Task objective:
Recast the lines below as a JSON list of strings, one string per line, skipping blank lines and leaving out the pictures.

-------- Supplied material

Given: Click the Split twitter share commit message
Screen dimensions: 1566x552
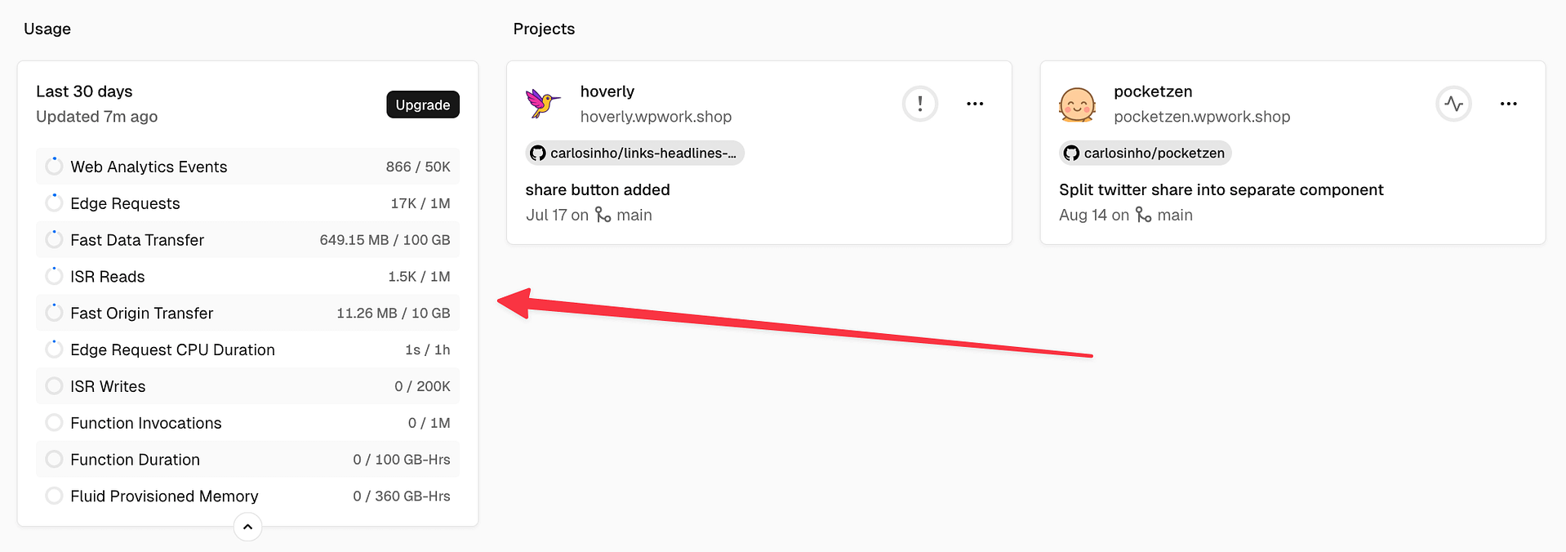Looking at the screenshot, I should click(x=1221, y=189).
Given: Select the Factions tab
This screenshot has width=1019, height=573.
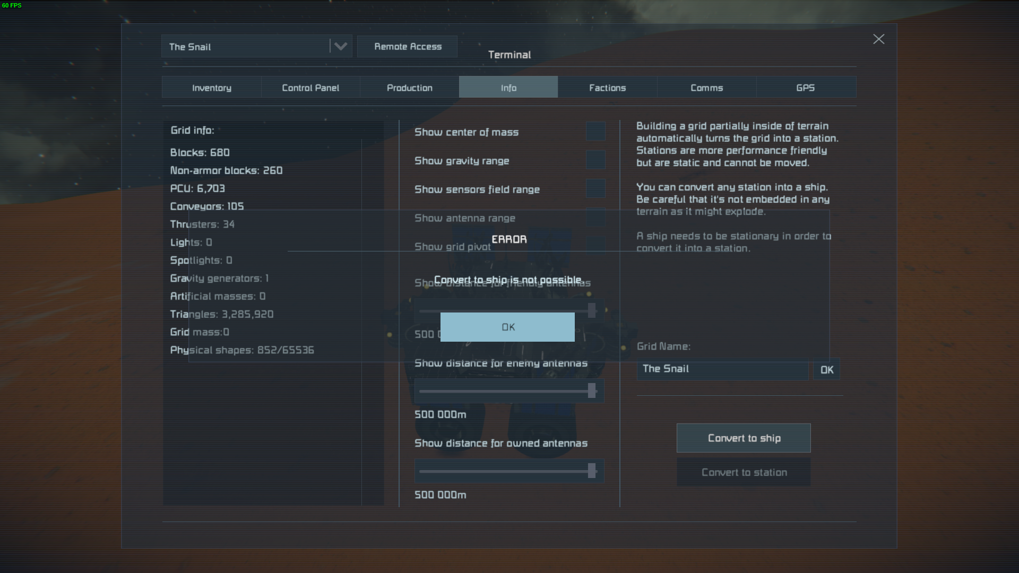Looking at the screenshot, I should [607, 88].
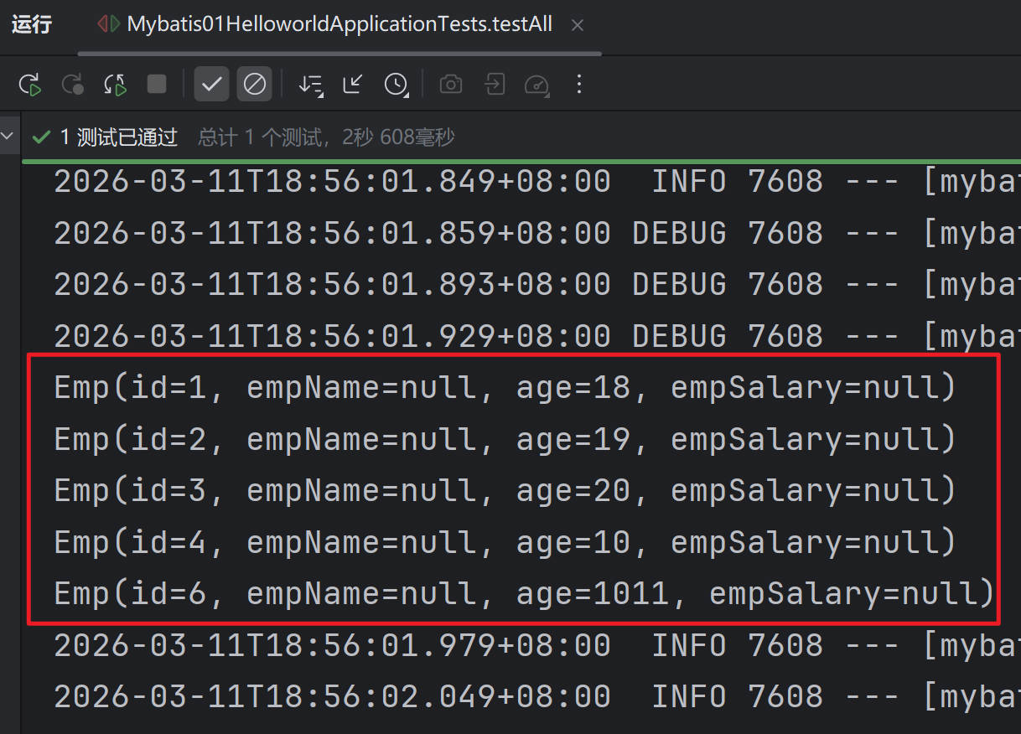Open the sort tests dropdown
This screenshot has width=1021, height=734.
point(311,85)
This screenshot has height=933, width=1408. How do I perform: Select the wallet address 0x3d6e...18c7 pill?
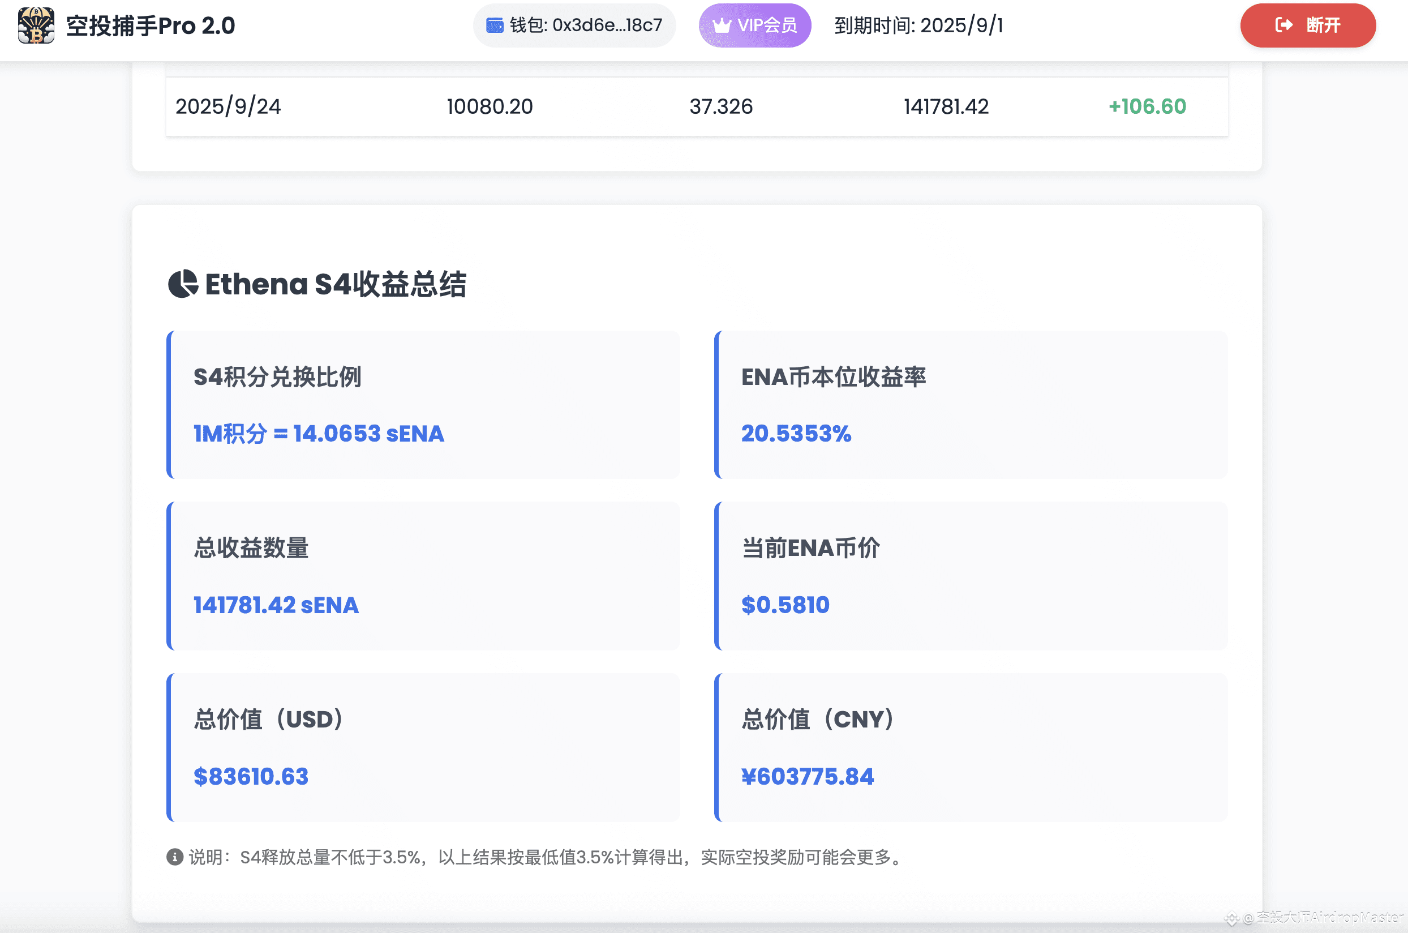574,26
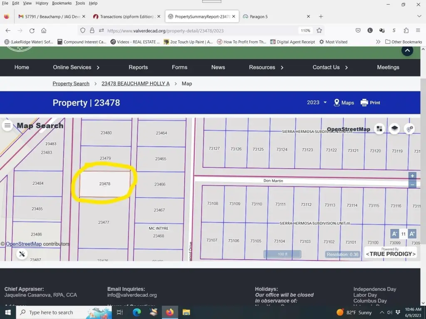Zoom out of the map

412,184
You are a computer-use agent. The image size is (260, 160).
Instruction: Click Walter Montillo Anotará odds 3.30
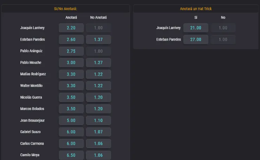pyautogui.click(x=71, y=86)
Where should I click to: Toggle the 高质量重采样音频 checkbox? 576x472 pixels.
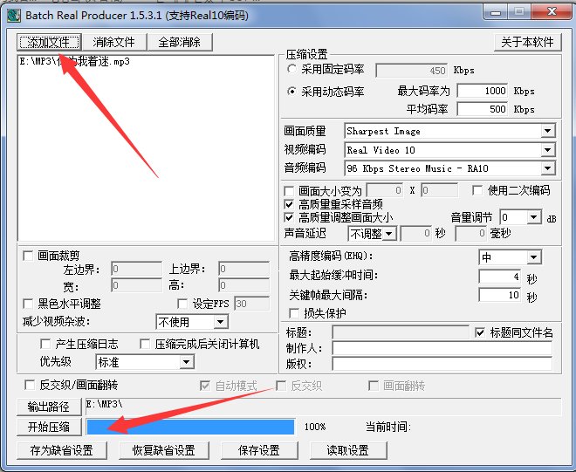tap(291, 203)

----------------

Output of the task:
[
  "Given: Click the Split twitter share commit message",
  "Screen dimensions: 1566x552",
  "Looking at the screenshot, I should click(x=1221, y=189).",
  "Given: Select the Factions tab",
  "This screenshot has width=1019, height=573.",
  "Looking at the screenshot, I should [607, 88].",
  "Open the sort tests dropdown",
  "This screenshot has width=1021, height=734.",
  "point(311,85)",
  "This screenshot has height=933, width=1408. How do I perform: Select the wallet address 0x3d6e...18c7 pill?",
  "574,26",
  "Zoom out of the map",
  "412,184",
  "You are a computer-use agent. The image size is (260, 160).",
  "Instruction: Click Walter Montillo Anotará odds 3.30",
  "pyautogui.click(x=71, y=86)",
  "Where should I click to: Toggle the 高质量重采样音频 checkbox? 576x472 pixels.",
  "tap(291, 203)"
]